◆ Work request ◆
Reprint the entries without altering anything.

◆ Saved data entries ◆
---+---
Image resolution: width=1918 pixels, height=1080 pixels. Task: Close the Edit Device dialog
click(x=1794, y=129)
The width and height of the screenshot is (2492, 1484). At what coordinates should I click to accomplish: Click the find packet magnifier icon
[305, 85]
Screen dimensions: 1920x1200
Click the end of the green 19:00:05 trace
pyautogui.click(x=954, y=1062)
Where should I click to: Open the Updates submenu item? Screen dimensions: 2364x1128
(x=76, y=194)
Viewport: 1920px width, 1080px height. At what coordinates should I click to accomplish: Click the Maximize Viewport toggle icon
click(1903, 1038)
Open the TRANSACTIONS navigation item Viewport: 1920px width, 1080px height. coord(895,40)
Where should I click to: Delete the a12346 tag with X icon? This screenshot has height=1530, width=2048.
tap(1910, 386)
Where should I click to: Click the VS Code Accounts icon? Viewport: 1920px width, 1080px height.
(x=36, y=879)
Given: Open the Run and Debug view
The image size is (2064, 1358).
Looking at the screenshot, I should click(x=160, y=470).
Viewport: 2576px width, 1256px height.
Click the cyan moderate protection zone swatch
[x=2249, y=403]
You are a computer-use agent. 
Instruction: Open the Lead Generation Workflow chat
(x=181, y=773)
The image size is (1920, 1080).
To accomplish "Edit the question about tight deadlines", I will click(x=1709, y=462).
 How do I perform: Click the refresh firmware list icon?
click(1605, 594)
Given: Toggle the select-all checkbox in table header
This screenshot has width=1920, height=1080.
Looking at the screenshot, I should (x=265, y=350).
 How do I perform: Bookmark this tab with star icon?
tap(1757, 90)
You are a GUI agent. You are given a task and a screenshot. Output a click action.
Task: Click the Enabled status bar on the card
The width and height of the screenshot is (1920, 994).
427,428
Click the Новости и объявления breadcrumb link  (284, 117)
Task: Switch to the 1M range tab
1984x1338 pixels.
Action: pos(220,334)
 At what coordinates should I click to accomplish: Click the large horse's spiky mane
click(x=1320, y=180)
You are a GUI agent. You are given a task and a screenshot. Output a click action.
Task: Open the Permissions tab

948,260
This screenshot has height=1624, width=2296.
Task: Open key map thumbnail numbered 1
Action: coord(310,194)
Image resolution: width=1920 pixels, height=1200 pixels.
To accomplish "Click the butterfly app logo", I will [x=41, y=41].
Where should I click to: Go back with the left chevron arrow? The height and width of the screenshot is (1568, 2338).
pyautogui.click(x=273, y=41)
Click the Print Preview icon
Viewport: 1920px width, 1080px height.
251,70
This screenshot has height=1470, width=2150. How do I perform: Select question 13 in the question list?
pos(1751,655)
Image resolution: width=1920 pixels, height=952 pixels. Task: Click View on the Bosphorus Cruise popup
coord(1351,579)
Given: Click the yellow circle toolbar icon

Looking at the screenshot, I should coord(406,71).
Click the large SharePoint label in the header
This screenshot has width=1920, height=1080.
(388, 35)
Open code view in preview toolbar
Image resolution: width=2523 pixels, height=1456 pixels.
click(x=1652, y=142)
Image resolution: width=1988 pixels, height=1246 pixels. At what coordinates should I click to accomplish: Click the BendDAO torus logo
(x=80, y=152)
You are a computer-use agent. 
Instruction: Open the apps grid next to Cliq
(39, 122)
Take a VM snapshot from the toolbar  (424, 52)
---+---
◆ Response to this exercise ◆
Image resolution: width=1918 pixels, height=1080 pixels. Task: Close the Edit Device dialog
click(x=1794, y=129)
The width and height of the screenshot is (2492, 1484). At what coordinates should I click to accomplish: Click the find packet magnifier icon
[305, 85]
Screen dimensions: 1920x1200
Click the end of the green 19:00:05 trace
pyautogui.click(x=954, y=1062)
Where should I click to: Open the Updates submenu item? Screen dimensions: 2364x1128
(x=76, y=194)
Viewport: 1920px width, 1080px height. At what coordinates should I click to accomplish: Click the Maximize Viewport toggle icon
click(1903, 1038)
Open the TRANSACTIONS navigation item Viewport: 1920px width, 1080px height. coord(895,40)
Where should I click to: Delete the a12346 tag with X icon? This screenshot has height=1530, width=2048.
tap(1910, 386)
Where should I click to: Click the VS Code Accounts icon? Viewport: 1920px width, 1080px height.
(x=36, y=879)
Given: Open the Run and Debug view
The image size is (2064, 1358).
Looking at the screenshot, I should click(x=160, y=470).
Viewport: 2576px width, 1256px height.
Click the cyan moderate protection zone swatch
[x=2249, y=403]
You are a computer-use agent. 
Instruction: Open the Lead Generation Workflow chat
(x=181, y=773)
The image size is (1920, 1080).
To accomplish "Edit the question about tight deadlines", I will click(x=1709, y=462).
 How do I perform: Click the refresh firmware list icon?
click(1605, 594)
Given: Toggle the select-all checkbox in table header
This screenshot has width=1920, height=1080.
Looking at the screenshot, I should (x=265, y=350).
 How do I perform: Bookmark this tab with star icon?
tap(1757, 90)
You are a GUI agent. You are given a task and a screenshot. Output a click action.
Task: Click the Enabled status bar on the card
The width and height of the screenshot is (1920, 994).
427,428
Click the Новости и объявления breadcrumb link  (284, 117)
Task: Switch to the 1M range tab
1984x1338 pixels.
Action: pos(220,334)
 At what coordinates should I click to accomplish: Click the large horse's spiky mane
click(x=1320, y=180)
You are a GUI agent. You are given a task and a screenshot. Output a click action.
Task: Open the Permissions tab

948,260
This screenshot has height=1624, width=2296.
Task: Open key map thumbnail numbered 1
Action: coord(310,194)
Image resolution: width=1920 pixels, height=1200 pixels.
To accomplish "Click the butterfly app logo", I will [x=41, y=41].
Where should I click to: Go back with the left chevron arrow? The height and width of the screenshot is (1568, 2338).
pyautogui.click(x=273, y=41)
Click the Print Preview icon
Viewport: 1920px width, 1080px height.
251,70
This screenshot has height=1470, width=2150. How do I perform: Select question 13 in the question list?
pos(1751,655)
Image resolution: width=1920 pixels, height=952 pixels. Task: Click View on the Bosphorus Cruise popup
coord(1351,579)
Given: Click the yellow circle toolbar icon

Looking at the screenshot, I should coord(406,71).
Click the large SharePoint label in the header
This screenshot has width=1920, height=1080.
(388, 35)
Open code view in preview toolbar
Image resolution: width=2523 pixels, height=1456 pixels.
click(x=1652, y=142)
Image resolution: width=1988 pixels, height=1246 pixels. At what coordinates should I click to accomplish: Click the BendDAO torus logo
(x=80, y=152)
You are a computer-use agent. 
Instruction: Open the apps grid next to Cliq
(39, 122)
Take a VM snapshot from the toolbar  (424, 52)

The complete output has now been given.